Helena ergueu-se também.
— Mendonça começa a ser o fruto proibido, observou ela, sorrindo; é o meio seguro de o fazer amado.
A moça afastou-se na direção da casa. Estácio viu-a desaparecer por entre as árvores, e ficou algum tempo entre o banco e o tanque. As formigas, dispersas alguns minutos antes, tinham agora entrado no primeiro caminho, com a mesma ordem anterior. Viu-as o moço, e comparou-as às próprias idéias, também necessitadas de que um galho invisível as não dispersasse e confundisse. No meio de suas reflexões, lembrou-lhe o padre; Estácio atravessou a chácara, saiu à rua e dirigiu-se à casa de Melchior.
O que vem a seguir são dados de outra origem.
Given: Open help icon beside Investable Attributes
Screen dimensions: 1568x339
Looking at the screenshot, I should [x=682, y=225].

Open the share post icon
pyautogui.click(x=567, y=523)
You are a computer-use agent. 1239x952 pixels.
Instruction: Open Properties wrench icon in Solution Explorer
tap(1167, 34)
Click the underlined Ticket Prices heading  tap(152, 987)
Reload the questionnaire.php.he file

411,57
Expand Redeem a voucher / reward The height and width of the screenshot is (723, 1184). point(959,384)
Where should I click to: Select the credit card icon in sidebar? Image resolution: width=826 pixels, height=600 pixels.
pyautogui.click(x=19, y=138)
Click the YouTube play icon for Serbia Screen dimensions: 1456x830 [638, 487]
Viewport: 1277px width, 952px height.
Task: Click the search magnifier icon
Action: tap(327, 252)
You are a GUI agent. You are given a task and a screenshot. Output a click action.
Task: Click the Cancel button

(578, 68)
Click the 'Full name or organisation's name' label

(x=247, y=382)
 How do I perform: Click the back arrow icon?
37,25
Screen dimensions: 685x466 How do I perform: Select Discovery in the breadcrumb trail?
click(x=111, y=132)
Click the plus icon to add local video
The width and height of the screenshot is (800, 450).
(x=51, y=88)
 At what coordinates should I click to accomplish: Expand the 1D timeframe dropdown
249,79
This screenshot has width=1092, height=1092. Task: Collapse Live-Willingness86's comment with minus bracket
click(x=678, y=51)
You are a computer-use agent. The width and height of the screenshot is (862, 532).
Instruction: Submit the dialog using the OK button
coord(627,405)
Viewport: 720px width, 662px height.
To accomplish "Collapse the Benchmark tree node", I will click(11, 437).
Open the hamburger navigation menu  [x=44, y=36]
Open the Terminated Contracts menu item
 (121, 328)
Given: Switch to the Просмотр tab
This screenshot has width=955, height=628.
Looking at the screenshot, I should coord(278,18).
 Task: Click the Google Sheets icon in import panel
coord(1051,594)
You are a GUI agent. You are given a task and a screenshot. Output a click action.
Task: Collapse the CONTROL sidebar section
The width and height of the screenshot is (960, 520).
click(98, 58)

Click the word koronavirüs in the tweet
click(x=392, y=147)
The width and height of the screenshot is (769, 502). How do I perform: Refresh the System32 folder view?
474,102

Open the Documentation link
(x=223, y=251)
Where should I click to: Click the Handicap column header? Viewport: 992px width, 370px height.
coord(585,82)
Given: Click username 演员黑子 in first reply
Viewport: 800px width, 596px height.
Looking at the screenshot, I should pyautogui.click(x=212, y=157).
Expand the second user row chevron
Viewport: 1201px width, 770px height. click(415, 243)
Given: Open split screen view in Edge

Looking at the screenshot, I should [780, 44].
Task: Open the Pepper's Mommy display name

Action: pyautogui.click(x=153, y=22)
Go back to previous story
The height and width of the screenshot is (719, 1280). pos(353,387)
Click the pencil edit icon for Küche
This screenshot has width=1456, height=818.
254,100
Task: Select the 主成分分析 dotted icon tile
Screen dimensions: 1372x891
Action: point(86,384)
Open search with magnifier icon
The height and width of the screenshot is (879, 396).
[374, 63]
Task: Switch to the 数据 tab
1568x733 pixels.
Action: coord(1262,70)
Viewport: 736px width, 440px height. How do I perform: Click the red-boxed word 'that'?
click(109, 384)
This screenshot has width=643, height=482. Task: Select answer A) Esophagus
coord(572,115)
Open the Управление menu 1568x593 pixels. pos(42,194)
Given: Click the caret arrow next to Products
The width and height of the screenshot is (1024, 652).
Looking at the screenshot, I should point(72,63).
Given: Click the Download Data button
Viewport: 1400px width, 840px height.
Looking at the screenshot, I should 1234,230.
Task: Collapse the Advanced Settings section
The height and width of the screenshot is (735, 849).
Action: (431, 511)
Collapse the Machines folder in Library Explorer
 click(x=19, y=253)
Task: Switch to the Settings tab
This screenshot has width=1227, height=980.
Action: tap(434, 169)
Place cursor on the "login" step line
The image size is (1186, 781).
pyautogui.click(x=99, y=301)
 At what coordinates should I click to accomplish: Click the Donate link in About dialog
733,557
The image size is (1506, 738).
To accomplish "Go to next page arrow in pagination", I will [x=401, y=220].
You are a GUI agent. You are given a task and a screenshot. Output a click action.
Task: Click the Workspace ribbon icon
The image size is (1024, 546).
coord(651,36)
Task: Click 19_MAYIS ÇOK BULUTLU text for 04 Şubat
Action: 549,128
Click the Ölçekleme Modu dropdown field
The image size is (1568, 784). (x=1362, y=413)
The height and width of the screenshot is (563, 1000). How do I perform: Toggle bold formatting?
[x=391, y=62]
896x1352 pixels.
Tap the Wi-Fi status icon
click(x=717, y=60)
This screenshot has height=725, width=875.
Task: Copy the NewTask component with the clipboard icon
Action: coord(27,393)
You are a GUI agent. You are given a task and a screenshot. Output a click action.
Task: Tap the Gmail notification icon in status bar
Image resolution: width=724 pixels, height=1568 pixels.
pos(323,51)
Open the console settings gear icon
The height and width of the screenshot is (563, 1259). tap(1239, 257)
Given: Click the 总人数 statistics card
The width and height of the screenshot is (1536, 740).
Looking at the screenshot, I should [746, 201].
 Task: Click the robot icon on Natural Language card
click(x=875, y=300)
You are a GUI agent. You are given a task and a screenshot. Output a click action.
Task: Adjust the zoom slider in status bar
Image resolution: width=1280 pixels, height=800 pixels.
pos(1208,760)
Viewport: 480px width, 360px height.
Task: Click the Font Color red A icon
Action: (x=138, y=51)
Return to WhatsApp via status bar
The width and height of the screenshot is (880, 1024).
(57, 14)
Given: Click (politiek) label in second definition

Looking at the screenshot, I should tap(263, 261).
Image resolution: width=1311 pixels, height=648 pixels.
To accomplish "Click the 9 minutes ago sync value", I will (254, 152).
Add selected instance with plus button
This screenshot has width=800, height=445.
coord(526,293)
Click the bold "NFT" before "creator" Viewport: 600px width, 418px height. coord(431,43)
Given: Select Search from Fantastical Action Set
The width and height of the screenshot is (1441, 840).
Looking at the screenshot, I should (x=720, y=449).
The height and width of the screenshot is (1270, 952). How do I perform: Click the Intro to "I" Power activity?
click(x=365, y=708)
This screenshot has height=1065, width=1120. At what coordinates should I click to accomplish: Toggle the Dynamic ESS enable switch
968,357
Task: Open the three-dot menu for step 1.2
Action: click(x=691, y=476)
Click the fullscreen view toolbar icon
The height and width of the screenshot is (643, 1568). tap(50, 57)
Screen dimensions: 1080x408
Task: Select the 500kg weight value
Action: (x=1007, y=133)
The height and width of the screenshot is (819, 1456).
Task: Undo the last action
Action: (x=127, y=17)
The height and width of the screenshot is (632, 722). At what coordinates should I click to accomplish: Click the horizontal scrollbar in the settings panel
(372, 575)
Melchior habitava uma casinha, situada no centro de um jardim diminuto, a algumas braças da residência de Estácio. Tinha duas salas o prédio, janelas por todos os lados, uma porta na frente e outra nos fundos. A da frente abria entre duas janelas de venezianas. A sala de visitas era ao mesmo tempo gabinete de estudo e de trabalho. Simples era a mobília, nenhuns adornos, uma estante de jacarandá, com livros grossos in-quarto e in-fólio; uma secretária, duas cadeiras de repouso e pouco mais.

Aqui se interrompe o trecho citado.